Franck Düvell, senior researcher at Oxford University’s migration observatory, said: “Along the sea border with Greece there are too many routes and beaches. [Turkish authorities] can launch operations like they are doing around Bodrum now, but people will find other routes and other beaches.”

The long, irregular coastline will always be a challenge, and Turkish police and border guards have told Düvell they are stretched too thin by other emergencies to monitor it all now. “They are at the limits of what they can do, and at the moment their priority lies in the east, borders with Syria and Kurdish areas.”

While sea crossings are possible, they will continue to be made. The trip is relatively short, and although the odds of survival may seem terrifying to people watching from safety, many fleeing war or the endless suffocating limbo of refugee camps long ago decided that they are not unreasonable.

“You can’t block the border with Turkey in any meaningful way,” said Leonard Doyle, spokesman for the International Organisation for Migration. “There is the rise of expectation that you can do it, the push factor of people with Isis at their back, and the result is they put themselves at far greater risk than they would have before.”

Only an unlikely peace, a moderation of the violence in Syria or far better conditions in regional refugee camps are likely to reduce the number of boats landing on Greek shores.
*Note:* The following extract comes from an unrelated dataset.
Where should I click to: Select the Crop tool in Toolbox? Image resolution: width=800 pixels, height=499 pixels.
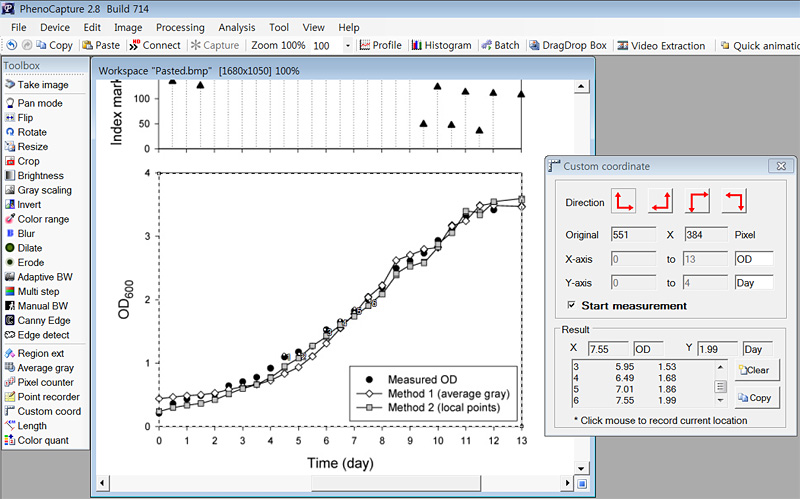pos(28,161)
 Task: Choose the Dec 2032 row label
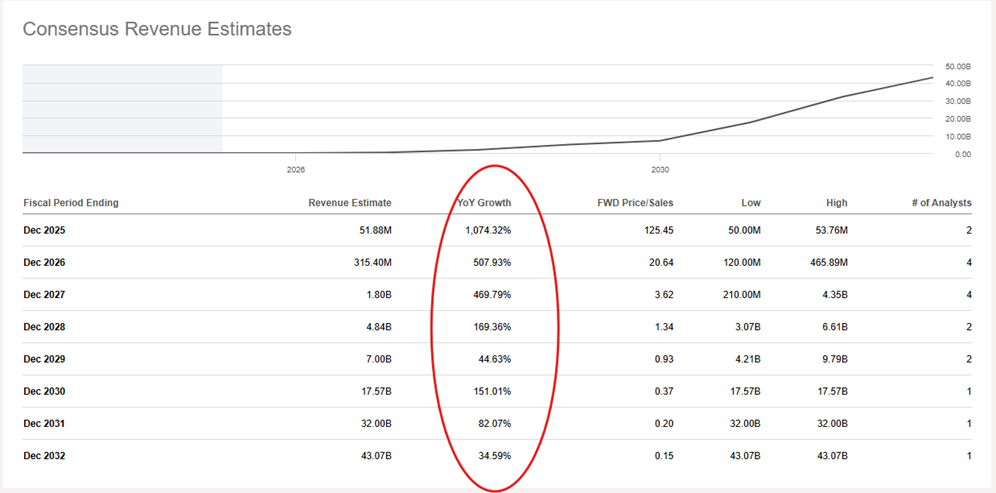click(45, 456)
Tighter border controls further north will only trap new arrivals in Greece, where they will still be a European responsibility.

“If there is no progress in the peace talks and the war, and Assad continues to run riot, what we think will end up happening is that large numbers of people will get stuck in Greece,” Doyle said.
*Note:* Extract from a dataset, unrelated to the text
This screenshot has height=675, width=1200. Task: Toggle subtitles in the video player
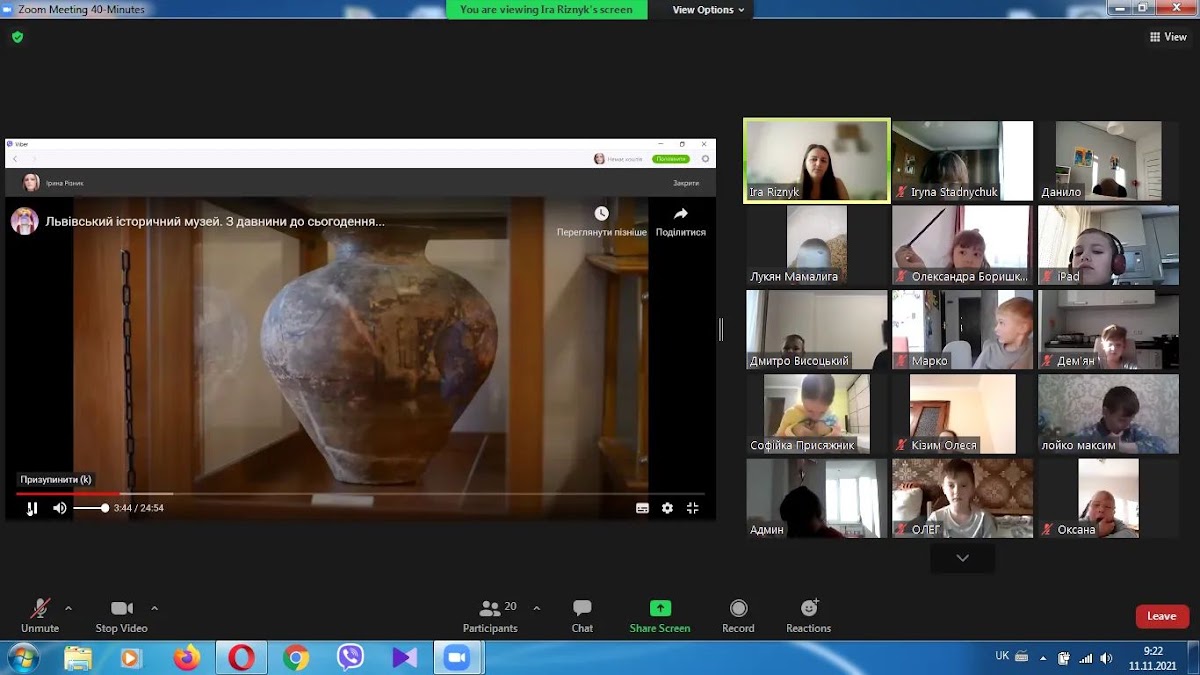pos(642,508)
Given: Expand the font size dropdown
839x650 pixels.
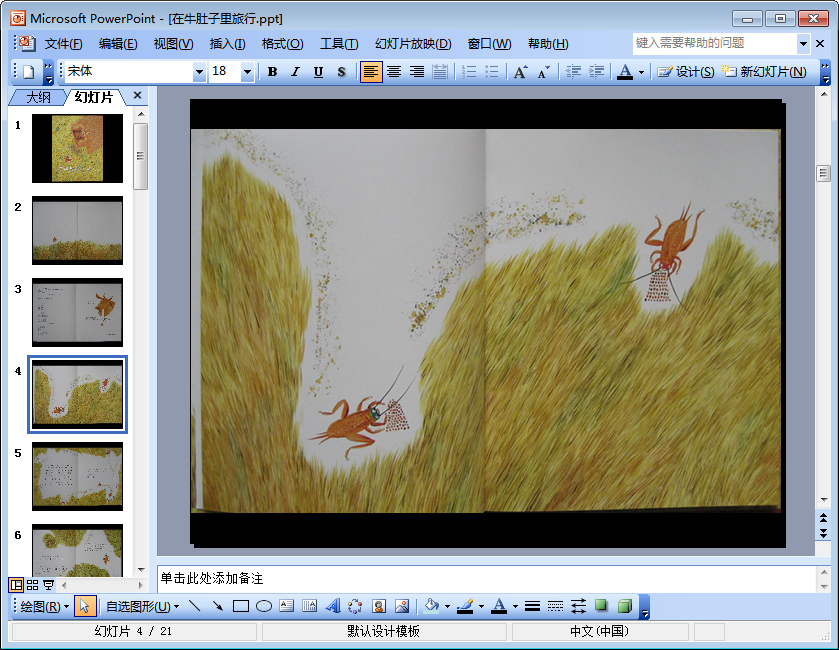Looking at the screenshot, I should click(x=247, y=72).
“Greece will have the burden because they won’t be able to move on, so Europe will create camps to provide shelter for asylum seekers and other migrants,” Doyle said, adding that they would probably open centres that refugees will come and go from, not locked centres.

Camps would not be a permanent solution, though, for any Syrians who made it to Greece. For years deportation has been a key pillar of Europe’s border controls, both a response and a deterrent to travellers without documents, because it adds to the risk of making a perilous journey the risk that it will all be for nothing.
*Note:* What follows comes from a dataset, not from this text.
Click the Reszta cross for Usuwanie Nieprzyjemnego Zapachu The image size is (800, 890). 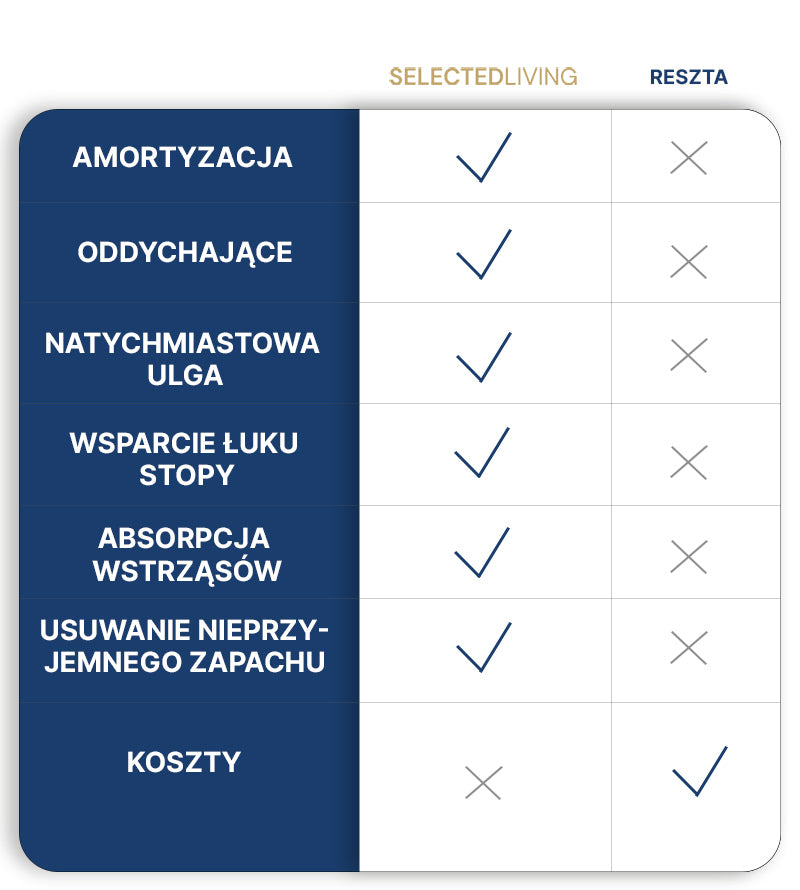[x=688, y=648]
That system has been shaken by the way Syria’s war has spiralled, and spreading violence in neighbouring Libya and parts of Iraq.

These countries are close enough to Europe that their citizens can reach it in large numbers – unlike those fleeing past conflicts in places such as Vietnam – and now so devastated by war they cannot be “sent back”.

The pace of arrivals could even accelerate. Over half of Syrians have left their homes, but a large majority are still within their own borders. Heavy fighting, a further spread of Isis control, or other horrors could all push more to flee.

Selim Yenel, Turkey’s ambassador to the EU, warned last week: “If Aleppo falls to the regime or to Isis, we could have another flood of a million people from one of the biggest cities in Syria.”

People who thought they were leaving for a few months to wait out the conflict near their home have given up hope of returning. Others who once clung to a semblance of normal life in Damascus, with good jobs as software engineers or mid-level managers, are packing up as the conflict creeps relentlessly into the last havens of peace.

Other Syrians who left earlier, and still have some money to travel, are also eyeing Europe. Life in countries including Turkey and Jordan means at best a hopeless limbo, at worst exploitation or poverty, because Syrians are banned from working legally there.

Camps, if they even have space, are often grim and overcrowded, with food increasingly scarce. Conditions have got so bleak for some of those who fled Syria that hundreds are considering returning, the risk of war being less terrifying than what they are currently enduring.

Both Moraes and Doyle say a system of orderly resettlement is the only way Europe will be able to stem the deaths in the Mediterranean and end the gruelling treks across the continent.

“You need a period when you take big numbers and settle down, then people feel some kind of moral settlement,” Moraes said. “Until you do that, chaos reigns.”